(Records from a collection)
————————
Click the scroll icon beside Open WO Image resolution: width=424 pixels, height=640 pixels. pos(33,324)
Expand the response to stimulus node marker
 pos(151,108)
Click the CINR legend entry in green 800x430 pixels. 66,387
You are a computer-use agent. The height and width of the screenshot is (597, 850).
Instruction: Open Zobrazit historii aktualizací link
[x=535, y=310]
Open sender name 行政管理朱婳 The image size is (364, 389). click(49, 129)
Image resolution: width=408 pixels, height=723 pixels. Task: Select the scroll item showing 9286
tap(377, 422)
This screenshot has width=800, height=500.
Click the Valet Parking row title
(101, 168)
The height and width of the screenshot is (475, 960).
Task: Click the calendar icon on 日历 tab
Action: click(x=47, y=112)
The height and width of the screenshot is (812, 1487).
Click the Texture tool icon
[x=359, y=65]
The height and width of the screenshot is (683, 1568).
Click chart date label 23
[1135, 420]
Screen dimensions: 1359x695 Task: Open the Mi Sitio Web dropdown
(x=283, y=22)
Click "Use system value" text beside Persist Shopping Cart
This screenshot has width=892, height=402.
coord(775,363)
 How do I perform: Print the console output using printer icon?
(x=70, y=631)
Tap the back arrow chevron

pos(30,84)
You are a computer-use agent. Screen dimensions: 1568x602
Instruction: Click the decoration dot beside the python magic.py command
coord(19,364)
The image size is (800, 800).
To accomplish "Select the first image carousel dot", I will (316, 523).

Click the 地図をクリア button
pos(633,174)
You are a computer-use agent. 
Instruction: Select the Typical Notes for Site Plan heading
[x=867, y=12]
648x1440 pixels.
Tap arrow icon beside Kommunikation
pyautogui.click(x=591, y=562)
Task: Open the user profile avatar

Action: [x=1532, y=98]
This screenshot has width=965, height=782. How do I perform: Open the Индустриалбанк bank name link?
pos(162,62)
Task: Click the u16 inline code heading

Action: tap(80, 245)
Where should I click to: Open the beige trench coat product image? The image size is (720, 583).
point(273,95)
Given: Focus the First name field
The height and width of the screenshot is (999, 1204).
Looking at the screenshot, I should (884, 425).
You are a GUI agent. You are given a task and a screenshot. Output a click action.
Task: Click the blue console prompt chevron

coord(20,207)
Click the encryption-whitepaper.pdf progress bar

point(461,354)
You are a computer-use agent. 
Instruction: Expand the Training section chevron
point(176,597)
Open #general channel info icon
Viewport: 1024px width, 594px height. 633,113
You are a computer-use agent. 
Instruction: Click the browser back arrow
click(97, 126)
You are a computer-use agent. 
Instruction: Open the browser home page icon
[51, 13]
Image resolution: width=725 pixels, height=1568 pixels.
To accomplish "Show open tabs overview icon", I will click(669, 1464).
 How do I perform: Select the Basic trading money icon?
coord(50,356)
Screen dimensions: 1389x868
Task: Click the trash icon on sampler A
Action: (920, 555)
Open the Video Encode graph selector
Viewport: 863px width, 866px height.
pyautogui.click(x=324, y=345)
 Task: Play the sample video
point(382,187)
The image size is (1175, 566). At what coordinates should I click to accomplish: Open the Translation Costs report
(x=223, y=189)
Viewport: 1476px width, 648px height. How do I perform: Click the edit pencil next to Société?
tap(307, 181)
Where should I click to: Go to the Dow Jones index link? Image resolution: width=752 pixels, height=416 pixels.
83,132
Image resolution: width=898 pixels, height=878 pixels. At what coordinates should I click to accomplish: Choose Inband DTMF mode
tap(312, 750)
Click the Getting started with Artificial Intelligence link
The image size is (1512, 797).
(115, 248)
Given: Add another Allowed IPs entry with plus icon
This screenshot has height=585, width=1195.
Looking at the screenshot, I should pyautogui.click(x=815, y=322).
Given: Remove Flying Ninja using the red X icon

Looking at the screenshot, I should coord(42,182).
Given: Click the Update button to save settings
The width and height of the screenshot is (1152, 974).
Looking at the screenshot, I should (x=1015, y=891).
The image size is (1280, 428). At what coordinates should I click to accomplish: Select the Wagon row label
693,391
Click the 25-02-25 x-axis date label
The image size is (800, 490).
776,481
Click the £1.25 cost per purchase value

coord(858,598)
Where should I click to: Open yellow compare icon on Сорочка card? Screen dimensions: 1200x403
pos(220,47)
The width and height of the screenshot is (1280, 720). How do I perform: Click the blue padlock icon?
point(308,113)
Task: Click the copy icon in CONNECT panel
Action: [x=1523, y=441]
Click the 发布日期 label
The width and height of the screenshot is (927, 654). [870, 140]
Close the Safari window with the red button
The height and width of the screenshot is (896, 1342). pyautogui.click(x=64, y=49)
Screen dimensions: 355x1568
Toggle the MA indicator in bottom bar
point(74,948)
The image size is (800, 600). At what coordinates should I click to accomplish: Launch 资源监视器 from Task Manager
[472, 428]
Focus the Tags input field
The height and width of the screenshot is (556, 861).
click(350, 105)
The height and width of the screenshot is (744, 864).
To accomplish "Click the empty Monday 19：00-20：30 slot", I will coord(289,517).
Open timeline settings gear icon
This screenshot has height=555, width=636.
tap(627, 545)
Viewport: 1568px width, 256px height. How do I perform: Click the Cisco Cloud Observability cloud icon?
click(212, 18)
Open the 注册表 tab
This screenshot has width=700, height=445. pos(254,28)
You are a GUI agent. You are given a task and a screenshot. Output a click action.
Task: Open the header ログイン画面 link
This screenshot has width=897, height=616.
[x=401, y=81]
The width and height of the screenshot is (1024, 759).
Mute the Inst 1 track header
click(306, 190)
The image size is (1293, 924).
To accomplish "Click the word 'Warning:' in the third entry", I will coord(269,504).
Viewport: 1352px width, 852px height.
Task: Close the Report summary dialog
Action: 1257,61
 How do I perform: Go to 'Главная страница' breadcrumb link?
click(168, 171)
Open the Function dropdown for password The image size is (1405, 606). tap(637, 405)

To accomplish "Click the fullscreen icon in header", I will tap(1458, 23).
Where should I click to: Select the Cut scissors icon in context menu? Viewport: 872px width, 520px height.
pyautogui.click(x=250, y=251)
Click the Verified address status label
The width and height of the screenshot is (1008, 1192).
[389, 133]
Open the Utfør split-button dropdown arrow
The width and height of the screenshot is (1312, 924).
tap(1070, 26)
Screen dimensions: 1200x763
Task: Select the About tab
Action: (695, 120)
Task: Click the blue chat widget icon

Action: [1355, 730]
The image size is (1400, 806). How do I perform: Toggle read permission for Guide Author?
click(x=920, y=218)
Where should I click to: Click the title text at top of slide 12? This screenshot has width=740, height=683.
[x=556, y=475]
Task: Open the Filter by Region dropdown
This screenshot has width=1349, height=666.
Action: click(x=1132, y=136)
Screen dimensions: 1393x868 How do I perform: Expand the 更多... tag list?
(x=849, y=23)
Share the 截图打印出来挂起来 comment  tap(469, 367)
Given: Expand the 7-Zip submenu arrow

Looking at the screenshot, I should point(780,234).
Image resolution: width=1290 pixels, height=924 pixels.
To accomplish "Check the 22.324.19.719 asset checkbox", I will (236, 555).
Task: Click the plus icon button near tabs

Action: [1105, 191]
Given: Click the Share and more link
————————
When a line in the data above contains the string "Focus", copy that line.

Given: Focus the First name field
Focus the Tags input field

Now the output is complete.